Pixel coordinate grounding data:
[Start of section]
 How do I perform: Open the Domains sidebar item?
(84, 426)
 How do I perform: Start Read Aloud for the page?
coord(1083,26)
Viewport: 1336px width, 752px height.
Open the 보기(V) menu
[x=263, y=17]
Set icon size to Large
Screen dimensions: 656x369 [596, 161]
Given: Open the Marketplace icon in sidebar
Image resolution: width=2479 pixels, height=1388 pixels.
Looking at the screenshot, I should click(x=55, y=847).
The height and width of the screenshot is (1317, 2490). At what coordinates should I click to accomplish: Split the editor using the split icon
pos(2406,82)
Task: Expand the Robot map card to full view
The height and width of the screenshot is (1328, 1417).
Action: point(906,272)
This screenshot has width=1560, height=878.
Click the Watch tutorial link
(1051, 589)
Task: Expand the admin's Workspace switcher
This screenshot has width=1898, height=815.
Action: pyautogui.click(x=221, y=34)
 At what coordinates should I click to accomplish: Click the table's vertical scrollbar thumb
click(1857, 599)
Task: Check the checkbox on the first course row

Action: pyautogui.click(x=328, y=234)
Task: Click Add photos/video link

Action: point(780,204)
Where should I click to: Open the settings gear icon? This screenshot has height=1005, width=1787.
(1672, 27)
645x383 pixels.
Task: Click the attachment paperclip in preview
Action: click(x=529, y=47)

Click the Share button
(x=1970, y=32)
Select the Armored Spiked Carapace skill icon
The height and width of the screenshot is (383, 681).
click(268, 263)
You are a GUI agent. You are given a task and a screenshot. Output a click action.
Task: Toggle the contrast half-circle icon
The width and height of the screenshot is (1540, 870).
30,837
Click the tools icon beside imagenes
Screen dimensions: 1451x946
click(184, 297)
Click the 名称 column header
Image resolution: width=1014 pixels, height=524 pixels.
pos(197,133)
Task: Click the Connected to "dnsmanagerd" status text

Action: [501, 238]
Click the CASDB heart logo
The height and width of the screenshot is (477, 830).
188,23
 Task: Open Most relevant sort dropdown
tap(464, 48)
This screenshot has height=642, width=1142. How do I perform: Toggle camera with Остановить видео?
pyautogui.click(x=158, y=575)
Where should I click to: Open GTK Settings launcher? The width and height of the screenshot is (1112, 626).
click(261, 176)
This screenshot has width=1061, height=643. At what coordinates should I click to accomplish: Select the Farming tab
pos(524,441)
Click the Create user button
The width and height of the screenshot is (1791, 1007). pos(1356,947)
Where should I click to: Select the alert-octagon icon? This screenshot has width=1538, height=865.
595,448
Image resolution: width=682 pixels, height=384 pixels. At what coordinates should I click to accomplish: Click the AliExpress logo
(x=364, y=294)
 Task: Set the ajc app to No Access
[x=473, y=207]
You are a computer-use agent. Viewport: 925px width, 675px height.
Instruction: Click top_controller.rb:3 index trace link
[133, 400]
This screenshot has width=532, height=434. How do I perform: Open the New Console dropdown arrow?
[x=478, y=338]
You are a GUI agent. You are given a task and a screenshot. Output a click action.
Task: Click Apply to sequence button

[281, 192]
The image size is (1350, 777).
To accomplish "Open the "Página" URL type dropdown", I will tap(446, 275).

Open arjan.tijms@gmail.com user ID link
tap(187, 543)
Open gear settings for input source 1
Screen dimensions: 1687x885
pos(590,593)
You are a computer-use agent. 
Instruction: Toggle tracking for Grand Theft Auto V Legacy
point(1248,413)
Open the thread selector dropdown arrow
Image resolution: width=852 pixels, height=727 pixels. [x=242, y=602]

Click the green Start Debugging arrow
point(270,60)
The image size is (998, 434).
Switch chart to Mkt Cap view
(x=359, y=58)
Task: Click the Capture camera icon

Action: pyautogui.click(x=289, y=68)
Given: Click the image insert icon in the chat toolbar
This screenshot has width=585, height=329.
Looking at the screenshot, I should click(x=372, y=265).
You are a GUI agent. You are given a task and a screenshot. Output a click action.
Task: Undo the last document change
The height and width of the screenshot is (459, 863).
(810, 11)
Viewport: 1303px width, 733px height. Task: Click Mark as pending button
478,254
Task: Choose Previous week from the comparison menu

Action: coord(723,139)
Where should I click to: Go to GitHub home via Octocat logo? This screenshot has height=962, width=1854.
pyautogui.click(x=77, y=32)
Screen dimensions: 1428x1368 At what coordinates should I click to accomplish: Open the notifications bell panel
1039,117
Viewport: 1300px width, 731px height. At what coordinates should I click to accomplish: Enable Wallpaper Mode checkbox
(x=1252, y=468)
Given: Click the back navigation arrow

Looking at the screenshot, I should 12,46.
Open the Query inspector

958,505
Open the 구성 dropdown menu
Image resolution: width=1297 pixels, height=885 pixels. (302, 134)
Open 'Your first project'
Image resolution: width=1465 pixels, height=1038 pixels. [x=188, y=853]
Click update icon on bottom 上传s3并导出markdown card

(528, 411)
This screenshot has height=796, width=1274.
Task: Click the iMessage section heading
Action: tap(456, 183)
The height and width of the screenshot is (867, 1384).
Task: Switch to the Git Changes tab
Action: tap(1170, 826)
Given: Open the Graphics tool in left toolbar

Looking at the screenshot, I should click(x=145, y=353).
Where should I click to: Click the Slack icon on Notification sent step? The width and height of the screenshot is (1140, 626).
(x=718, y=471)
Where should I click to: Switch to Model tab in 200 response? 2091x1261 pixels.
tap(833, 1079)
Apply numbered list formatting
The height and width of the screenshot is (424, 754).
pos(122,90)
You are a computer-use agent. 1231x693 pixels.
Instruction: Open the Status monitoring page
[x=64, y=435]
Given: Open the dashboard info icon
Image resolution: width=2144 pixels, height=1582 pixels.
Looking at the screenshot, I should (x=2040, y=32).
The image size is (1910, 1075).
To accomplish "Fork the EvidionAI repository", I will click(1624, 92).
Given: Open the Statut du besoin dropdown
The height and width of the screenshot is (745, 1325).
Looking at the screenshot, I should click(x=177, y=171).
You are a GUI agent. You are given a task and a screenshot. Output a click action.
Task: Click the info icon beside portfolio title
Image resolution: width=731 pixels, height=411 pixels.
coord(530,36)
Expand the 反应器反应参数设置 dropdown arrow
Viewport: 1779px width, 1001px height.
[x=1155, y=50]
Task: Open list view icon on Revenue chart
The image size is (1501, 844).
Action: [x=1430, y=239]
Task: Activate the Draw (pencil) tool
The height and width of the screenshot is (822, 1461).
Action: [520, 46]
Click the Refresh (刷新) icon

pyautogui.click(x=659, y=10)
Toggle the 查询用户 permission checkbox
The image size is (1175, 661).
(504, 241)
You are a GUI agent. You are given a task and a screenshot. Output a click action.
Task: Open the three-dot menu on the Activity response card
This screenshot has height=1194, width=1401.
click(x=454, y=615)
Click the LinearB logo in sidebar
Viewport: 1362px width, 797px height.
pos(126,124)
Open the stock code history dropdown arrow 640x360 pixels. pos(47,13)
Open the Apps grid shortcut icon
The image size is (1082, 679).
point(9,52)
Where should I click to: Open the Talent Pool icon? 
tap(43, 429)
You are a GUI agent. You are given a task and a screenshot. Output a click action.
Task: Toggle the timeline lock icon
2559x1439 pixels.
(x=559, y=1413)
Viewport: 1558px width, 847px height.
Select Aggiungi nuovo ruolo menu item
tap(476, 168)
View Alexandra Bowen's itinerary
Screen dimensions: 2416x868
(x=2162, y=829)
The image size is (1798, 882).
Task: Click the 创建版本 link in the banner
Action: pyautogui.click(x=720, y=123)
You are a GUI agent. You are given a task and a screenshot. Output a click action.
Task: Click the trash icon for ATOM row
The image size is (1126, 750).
[End of section]
All lines in the records above with "list" need to be found and copied.

# EXERCISE ANSWER:
Apply numbered list formatting
Task: Open list view icon on Revenue chart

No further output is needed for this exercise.